■ **INPUT DATA**
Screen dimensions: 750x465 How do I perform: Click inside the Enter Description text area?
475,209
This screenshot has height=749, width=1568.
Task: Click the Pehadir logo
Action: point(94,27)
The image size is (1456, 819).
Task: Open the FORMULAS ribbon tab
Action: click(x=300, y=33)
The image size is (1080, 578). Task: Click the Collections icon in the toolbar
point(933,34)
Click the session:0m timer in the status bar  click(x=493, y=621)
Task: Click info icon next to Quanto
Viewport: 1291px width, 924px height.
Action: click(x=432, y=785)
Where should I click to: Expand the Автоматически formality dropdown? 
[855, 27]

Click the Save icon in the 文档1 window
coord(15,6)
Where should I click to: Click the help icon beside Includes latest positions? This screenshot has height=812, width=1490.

■ **DIRECTIONS**
Render each line of the data above as a row of a Markdown table, using the columns Row (a running number) and Text (the line itself). Skip the blank lines.

■ **TASK RESULT**
| Row | Text |
|---|---|
| 1 | Screen dimensions: 750x465 How do I perform: Click inside the Enter Description text area? |
| 2 | 475,209 |
| 3 | This screenshot has height=749, width=1568. |
| 4 | Task: Click the Pehadir logo |
| 5 | Action: point(94,27) |
| 6 | The image size is (1456, 819). |
| 7 | Task: Open the FORMULAS ribbon tab |
| 8 | Action: click(x=300, y=33) |
| 9 | The image size is (1080, 578). Task: Click the Collections icon in the toolbar |
| 10 | point(933,34) |
| 11 | Click the session:0m timer in the status bar  click(x=493, y=621) |
| 12 | Task: Click info icon next to Quanto |
| 13 | Viewport: 1291px width, 924px height. |
| 14 | Action: click(x=432, y=785) |
| 15 | Where should I click to: Expand the Автоматически formality dropdown?  |
| 16 | [855, 27] |
| 17 | Click the Save icon in the 文档1 window |
| 18 | coord(15,6) |
| 19 | Where should I click to: Click the help icon beside Includes latest positions? This screenshot has height=812, width=1490. |